Hace unos días se presentó un evento cultural en la plaza principal de Tonalá y donde estuvieron aquí para vender sus artesanías y retroalimentarse de lo que somos como tonaltecas varios grupos de huicholes los cuales ciertamente nunca dejan de sorprendernos con sus bellas creaciones en chaquira, estambres, manta y otros elementos. Junto a este gran grupo étnico estuvieron otros comerciantes culturales que traían a por ejemplo a los muñecos elfos tan de moda entre los niños y los adolescentes
Sin embargo uno como habitante de este lugar del sol nunca acabará de entender a nuestras autoridades culturales y artesanales quienes se desviven en elogios y abren de par en par los mejores espacios, realizan diversos promocionales y espectaculares en todo el municipio y en general se les dan todas las facilidades –hospedaje y alimentación así como otros tipos de apoyos- a personas de fuera; y a los artífices locales se les da poca o nula difusión. Por ejemplo al artista de los retablos en latón José Luis Arzola Tovar a quien se le “prestó” un rincón polvoriento y olvidado en la Casa de Artesanos/Museo Nacional de la Cerámica para presentar lo más reciente de sus exquisitas creaciones, cuando curiosamente es tratado con todo respeto y admiración y su obra es expuesta simultáneamente en dos o más museos del interior de nuestro estado, recibiendo su trabajo elogios de la crítica especializada; de igual forma sobresale la exposición colectiva que presentaron en la Moreña en la región de Chapala varios artistas que pintan con la boca y donde sobresale el tonalteca Ismael Martínez Ibarra, pero que es ignorado por quienes despachan en Morelos # 180 en la cabecera municipal- lo cual da de que hablar a la población.
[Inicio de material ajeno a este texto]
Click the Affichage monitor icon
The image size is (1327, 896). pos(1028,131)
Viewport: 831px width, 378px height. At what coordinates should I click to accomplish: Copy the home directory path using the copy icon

De esta forma, así como fueron promocionados y presentados nuestros grupos autóctonos del norte de Jalisco, también sería bueno que se les dieran las mismas facilidades, la misma cantidad de tiempo y lugar por ejemplo a los comerciantes de flores de San Gaspar-cabe decir que se cortó la tradición de la feria que por varios años estuvo realizándose en ese lugar y que es el sustento de varias familias tonaltecas y que curiosamente nunca tuvieron el apoyo de las autoridades. En fin, ya estuvo bueno que seamos candil de la calle y oscuridad, de nuestra casa común como es Tonalá.